In all, Mr. Ryan says, spending would be cut by $5.1 trillion over the next decade. More than $2 trillion of that would come from repealing Mr. Obama’s health care initiative, the Affordable Care Act, a political move that has become much more difficult with the closing of the first enrollment period. As many as 10 million Americans have gotten health insurance through the law, either through private policies purchased on insurance exchanges, through expanded Medicaid or private policies purchased through brokers but subsidized by the law.
As with past budget proposals, Mr. Ryan seeks to eliminate the Affordable Care Act’s Medicaid expansion, then turn the health care program for the poor into block grants to the states – saving $732 billion over the decade. He would also cap and block-grant food stamps, starting in 2020, cutting that program by $125 billion in five years. The budget relies on imposing new work requirements on food stamp and welfare recipients.
Some of the headlines from The Hill tell most of the story for the rest of Ryan’s fantasies:
Ryan budget sets sights on Dodd-Frank and Ryan budget attacks Obama’s climate agenda.
Talking Points Memo‘s Sahil Kapur shines light on the biggest contradictions that will have politicians twisting to explain on the campaign trail:
The new Republican budget will adopt cuts to Medicare under Obamacare that the party is attacking Democrats for ahead of the 2014 congressional elections.

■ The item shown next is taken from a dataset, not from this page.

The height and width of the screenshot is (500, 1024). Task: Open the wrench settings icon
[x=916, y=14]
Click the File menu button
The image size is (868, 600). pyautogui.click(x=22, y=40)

And it won’t include cuts to Social Security that Republicans bashed President Barack Obama for omitting from his budget proposal just six weeks ago.
The blueprint, to be unveiled Tuesday by House Budget Chair Paul Ryan (R-WI), will shine a light on stark contradictions in the GOP’s stance on these two programs. Slashing the retirement safety net is an overarching goal for wealthy donors and party elites, but their elderly voting base strongly opposes any cuts. While Republicans warn of a looming debt crisis if Medicare and Social Security aren’t scaled back, they’re knocking Democrats for Obamacare’s $700 billion in Medicare payment cuts to hospitals, private insurers and other providers.

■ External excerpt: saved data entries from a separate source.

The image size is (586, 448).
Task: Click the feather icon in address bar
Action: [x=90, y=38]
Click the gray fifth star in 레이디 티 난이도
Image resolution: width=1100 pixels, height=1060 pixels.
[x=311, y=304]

A difference between this budget fantasy and Ryan’s other dreams is that it was scored by the Congressional Budget Office before its release. At FDL Action, Jon Walker points out another problem, it won’t achieve what the GOP says it wants, eliminating the deficit and a balanced budget:
The problem is that the CBO has recently downgrade its revenue projections making it harder for Ryan to meet his goal of eliminating the deficit in 10 years. If the deficit was really a top priority for Republicans they could have made the tough decision to raise taxes or put forward even more cuts spending. Instead they decided to basically cheat to get a better CBO score. [..]
This budget is a purely statement of principle by Republicans since it has no chance of becoming law or even being the starting point for a negotiation. In this statement of principle Republicans had to choose between a real plan to balance the budget or their other priorities like tax policy and defense spending. By going this route they made it clear the national debt is at best a second tier concern for them. [..]
Republicans have repeatedly had to the chance to choose between reducing the deficit and keeping taxes low for rich people and once again they proved they will pick rich people every time.
Ryan would like everyone to think he’s serious. The truth is that the is just a very bad running April Fool’s joke.